The kinetic temperature is obtained from the rotational temperature (Tafalla et al. 2004): $\begin{array}{ccc}{\mathit{T}}_{\mathrm{kin}}\mathrm{=}\frac{{\mathit{T}}_{\mathrm{rot}}\mathrm{\left(}\mathrm{1}\mathit{,}\mathrm{2}\mathrm{\right)}}{\mathrm{1}\mathrm{-}\frac{{\mathit{T}}_{\mathrm{rot}}\mathrm{\left(}\mathrm{1}\mathit{,}\mathrm{2}\mathrm{\right)}}{\mathrm{42} \mathrm{K}}\ln \left(\mathrm{1}\mathrm{+}\mathrm{1.1}\hspace{0.17em}\exp \left(\frac{\mathrm{-}\mathrm{16} \mathrm{K}}{{\mathit{T}}_{\mathrm{rot}}\mathrm{\left(}\mathrm{1}\mathit{,}\mathrm{2}\mathrm{\right)}}\right)\right)}\mathit{,}& & \end{array}$(6)where the energy difference between the NH₃ (1, 1) and (2, 2) inversion levels is 42 K. Tafalla et al. (2004) ran different Monte Carlo models to compare their derived rotational temperatures with the kinetic temperatures used in the models. Equation (6) is derived from their fit of the kinetic and rotational temperatures. These authors predicted kinetic temperatures in the range of 5 K to 20 K, in which most of our sources fall with a peak of T_kin at 19 K, to better than 5%. The logarithm of the averaged NH₃ column density is compared with the (1, 1) linewidth in Fig. 9 and with the kinetic temperature in Fig. 10. The column density ranges between 4 × 10¹⁴ cm^-2 and 10¹⁶ cm^-2 with an average error of 17% (cf. Table 3) and a peak at 2 × 10¹⁵ cm^-2. The source with the highest column density of 10¹⁶ cm^-2 is G10.47+0.03 (Cesaroni et al. 1992). The range of column densities of ATLASGAL sources compares well with values found for UCHIIRs by Wood & Churchwell (1989b) and HMPOs, that are considered to be in a pre-UCHII region phase (Molinari et al. 2002; Beuther et al. 2002).

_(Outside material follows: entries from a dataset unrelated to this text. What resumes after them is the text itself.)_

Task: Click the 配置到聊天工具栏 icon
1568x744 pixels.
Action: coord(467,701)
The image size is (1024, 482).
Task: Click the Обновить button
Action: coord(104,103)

It is somewhat above that of low-mass, dense cores from a NH₃ database (Jijina et al. 1999), whose column densities lie between 10¹⁴ cm^-2 and 3  ×  10¹⁵ cm^-2.

4.5. Beam filling factor

The beam filling factor, η, which gives the fraction of the beam filled by the observed source, is derived from equations of radiative transfer $\begin{array}{ccc}\mathit{\eta }\mathrm{=}\frac{{\mathit{T}}_{\mathrm{MB}}\mathrm{\left(}\mathrm{1}\mathit{,}\hspace{0.17em}\mathrm{1}\mathrm{\right)}}{\mathrm{(}{\mathit{T}}_{\mathrm{ex}}\mathrm{-}{\mathit{T}}_{\mathrm{bg}}\mathrm{)}\mathrm{·}\mathrm{(}\mathrm{1}\mathrm{-}\exp \mathrm{(}\mathrm{-}\mathit{\tau }\mathrm{\left(}\mathrm{1}\mathit{,}\hspace{0.17em}\mathrm{1}\mathrm{\right)}\mathrm{\left)}\mathrm{\right)}}\mathit{,}& & \end{array}$(7)where T_MB(1,   1) is the the main beam brightness temperature of the (1, 1) inversion transition, τ(1,   1) the optical depth of the (1, 1) main line and T_bg = 2.73 K. Because the H₂ density of the ATLASGAL clumps is  ~10⁵ cm^-3 (Beuther et al. 2002; Motte et al. 2003), we assumed local thermodynamic equilibrium (LTE) and accordingly used the kinetic temperature as excitation temperature in Eq. (7). We found filling factors mostly in the range between 0.02 and 0.6 with one higher value of  ~0.9 (cf. Table 4). Their distribution is shown as a histogram in Fig. 11. Equation (7) can lead to underestimation of the filling factor in cases of sub-thermal excitation. To investigate the deviation of the excitation temperature from the kinetic temperature, we used the non LTE molecular radiative transfer program RADEX (van der Tak et al. 2007). For a background temperature of 2.73 K, an average kinetic temperature of our sample of 19 K, an H₂ density of 10⁵ cm^-3, a column density of 10¹⁵ cm^-2 and a linewidth of 1 km s^-1 we obtained for para-NH₃ an excitation temperature between the lower and upper (1, 1) inversion level of  ~18 K. Hence, the excitation and kinetic temperature agree within 94%, which does not hint at sub-thermal excitation. Since typical ATLASGAL source sizes, obtained from Gaussian fits of the 870 μm dust continuum flux, are  ~40″ (cf. Sect. 5.2), low beam filling factors indicate clumpiness on smaller scales, as is also evident from interferometer NH₃ observations (e.g. Devine et al. 2011; Ragan et al. 2011; Olmi et al. 2010).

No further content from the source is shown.